# Motor FLA with HMI



## nolabama (Oct 3, 2007)

Are you changing motors cause the HMI gives an error? Why did the motor get changed if last year no issue. You said six bad motors. How are they bad. Did they burn up? What made you change them ?


----------



## JRaef (Mar 23, 2009)

Brand new; Baldor; most likely they are high efficiency motors. High efficiency motors can have really poor power factor when UNLOADED, but much better when loaded. You may find that when you load these motors, the FLA will not in fact increase. This is because the base model E3 all by itself cannot differentiate between active current or apparent current. So your motor is appearing to draw 2.1A, but that might be at a .20PF, then when you load it, it will draw 2.3A, but at a .87PF, indicating that it is doing work. If you added the EC5 voltage monitor to the E3 (assuming it's an E3+), then you could look at Active current, meaning current at a reasonable power factor.
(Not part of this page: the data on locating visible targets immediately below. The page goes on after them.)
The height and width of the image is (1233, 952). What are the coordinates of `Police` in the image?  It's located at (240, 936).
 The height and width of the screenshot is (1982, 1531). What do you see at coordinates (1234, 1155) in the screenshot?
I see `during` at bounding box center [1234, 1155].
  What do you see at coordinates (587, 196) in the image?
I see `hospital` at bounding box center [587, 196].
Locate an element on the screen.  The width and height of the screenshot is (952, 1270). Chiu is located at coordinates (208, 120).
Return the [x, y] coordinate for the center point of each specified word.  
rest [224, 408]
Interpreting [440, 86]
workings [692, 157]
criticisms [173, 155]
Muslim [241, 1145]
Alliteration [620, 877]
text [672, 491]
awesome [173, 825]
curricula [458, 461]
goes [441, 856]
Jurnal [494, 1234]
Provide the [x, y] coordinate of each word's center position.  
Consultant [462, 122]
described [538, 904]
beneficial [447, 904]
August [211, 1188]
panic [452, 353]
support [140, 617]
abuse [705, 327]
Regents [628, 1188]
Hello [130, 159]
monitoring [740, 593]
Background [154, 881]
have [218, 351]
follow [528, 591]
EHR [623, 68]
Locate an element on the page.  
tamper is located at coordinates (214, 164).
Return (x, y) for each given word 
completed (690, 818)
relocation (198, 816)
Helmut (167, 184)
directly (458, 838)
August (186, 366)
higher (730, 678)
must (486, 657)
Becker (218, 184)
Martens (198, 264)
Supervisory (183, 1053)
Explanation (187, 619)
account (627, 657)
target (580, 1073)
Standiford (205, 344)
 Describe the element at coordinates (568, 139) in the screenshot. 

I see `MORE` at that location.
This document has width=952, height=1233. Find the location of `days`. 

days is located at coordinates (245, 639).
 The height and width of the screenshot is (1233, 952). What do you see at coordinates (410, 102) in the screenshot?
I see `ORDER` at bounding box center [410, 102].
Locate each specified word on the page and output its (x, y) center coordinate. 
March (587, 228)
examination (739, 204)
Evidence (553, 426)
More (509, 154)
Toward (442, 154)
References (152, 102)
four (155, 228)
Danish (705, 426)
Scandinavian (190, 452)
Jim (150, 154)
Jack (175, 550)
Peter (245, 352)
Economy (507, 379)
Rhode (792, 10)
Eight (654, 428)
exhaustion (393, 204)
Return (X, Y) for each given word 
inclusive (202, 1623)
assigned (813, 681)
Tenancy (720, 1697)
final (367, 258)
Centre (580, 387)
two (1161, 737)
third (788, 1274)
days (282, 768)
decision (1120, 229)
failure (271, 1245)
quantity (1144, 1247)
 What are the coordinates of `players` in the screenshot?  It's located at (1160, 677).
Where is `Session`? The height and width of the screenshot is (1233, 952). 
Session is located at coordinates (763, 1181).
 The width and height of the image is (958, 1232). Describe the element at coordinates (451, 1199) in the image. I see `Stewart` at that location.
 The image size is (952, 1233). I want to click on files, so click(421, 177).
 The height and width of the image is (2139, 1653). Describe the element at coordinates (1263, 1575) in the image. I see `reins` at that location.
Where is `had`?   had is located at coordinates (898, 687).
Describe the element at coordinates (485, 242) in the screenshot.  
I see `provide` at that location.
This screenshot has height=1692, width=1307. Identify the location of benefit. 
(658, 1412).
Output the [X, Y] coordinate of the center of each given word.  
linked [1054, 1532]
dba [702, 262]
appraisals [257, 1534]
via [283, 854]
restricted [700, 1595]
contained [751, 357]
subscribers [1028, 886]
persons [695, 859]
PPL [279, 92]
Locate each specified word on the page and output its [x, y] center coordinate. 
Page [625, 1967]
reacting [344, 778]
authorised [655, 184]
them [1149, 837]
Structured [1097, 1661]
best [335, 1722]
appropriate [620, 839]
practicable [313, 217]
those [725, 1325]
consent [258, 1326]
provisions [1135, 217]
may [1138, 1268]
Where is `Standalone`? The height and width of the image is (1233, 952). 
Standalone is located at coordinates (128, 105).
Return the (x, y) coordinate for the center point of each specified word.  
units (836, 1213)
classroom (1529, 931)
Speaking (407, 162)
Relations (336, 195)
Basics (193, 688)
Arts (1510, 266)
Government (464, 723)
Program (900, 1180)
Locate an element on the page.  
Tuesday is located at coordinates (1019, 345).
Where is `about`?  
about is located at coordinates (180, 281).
Bottom line, don't jump to conclusions based on readings of an UNLOADED motor.


----------



## Gonzothegr81 (Feb 21, 2009)

I'm not changing out the motors. I'm only checking the amp draw. 6 of the motors were doing this out of 8. I'm working with production people and mechanics who don't understand why or how things work electrically. They just what to feel warm and fuzzy and don't want to see a FLA warning light on the HMI.


----------



## Gonzothegr81 (Feb 21, 2009)

These are E3+ thanks for the info.


----------